Written instruction — Copy the records word for word, starting at the line that contains "You are a computer-use" and continuing through the end of the records. Leave out the pictures.
==== Information shown
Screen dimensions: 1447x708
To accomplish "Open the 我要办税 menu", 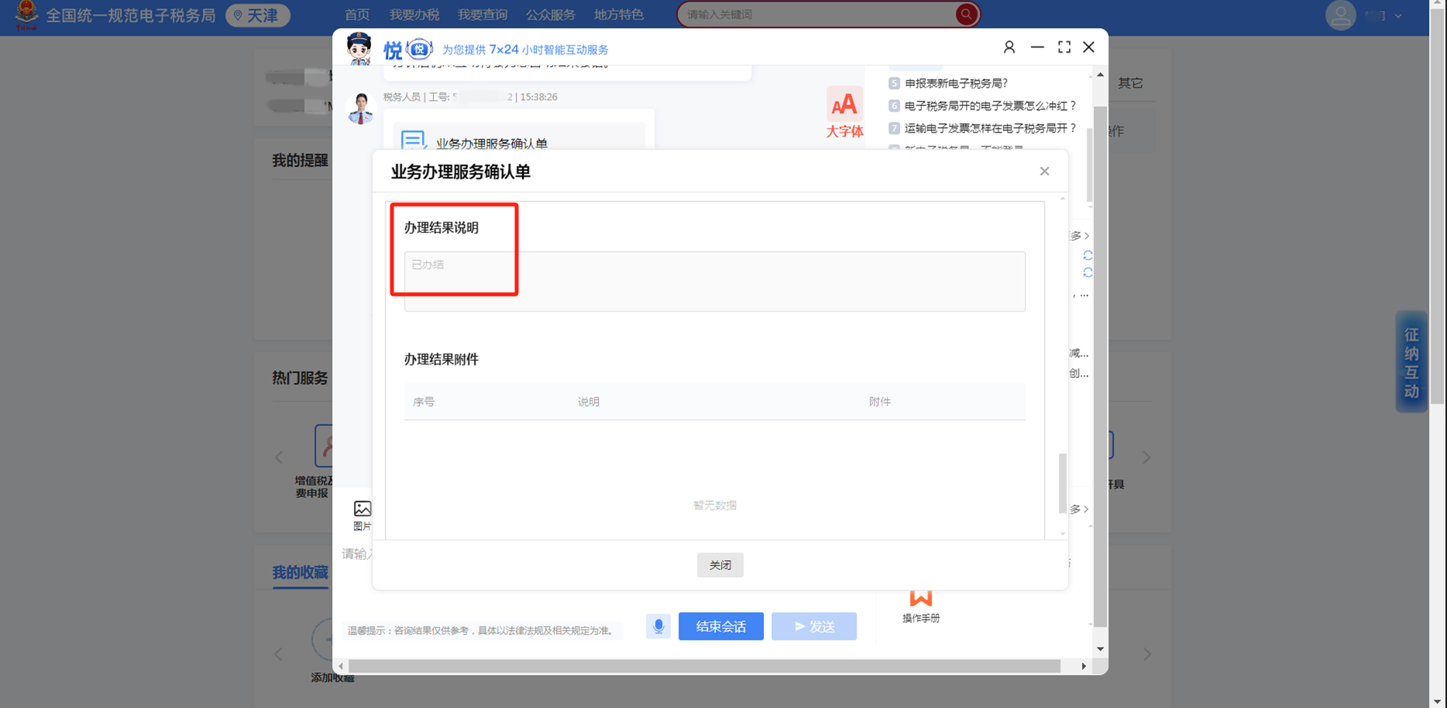I will tap(414, 15).
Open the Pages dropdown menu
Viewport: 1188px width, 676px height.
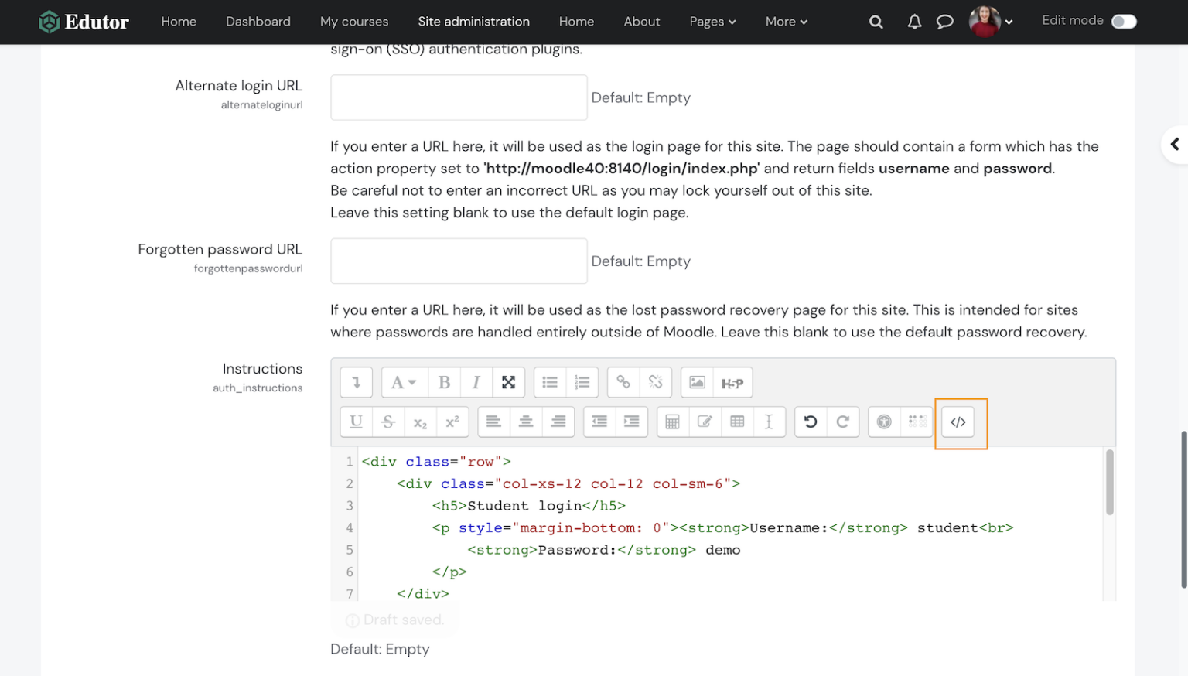tap(712, 22)
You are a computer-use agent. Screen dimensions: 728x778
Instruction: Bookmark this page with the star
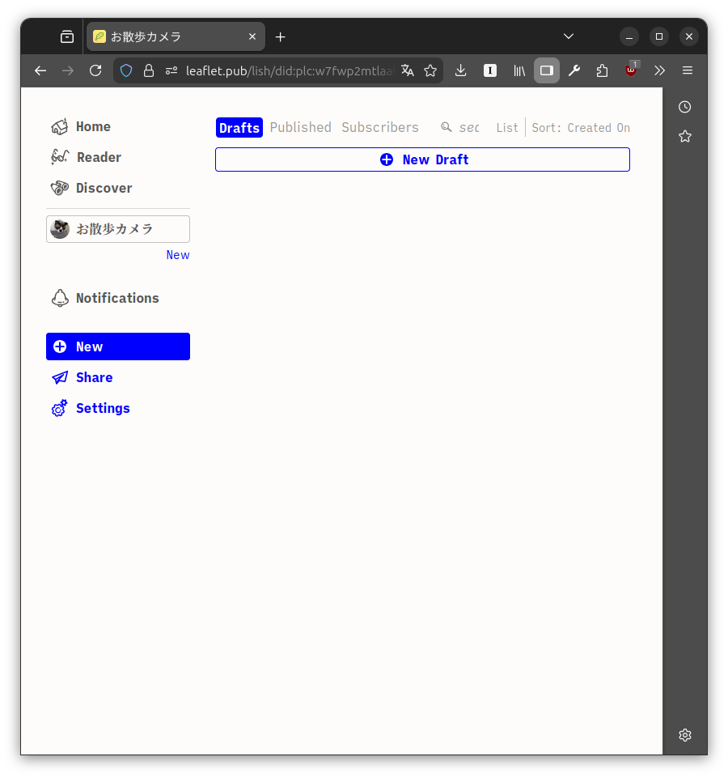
========
Output below —
You are a computer-use agent. Screen dimensions: 728x778
Instruction: Bookmark this page with the star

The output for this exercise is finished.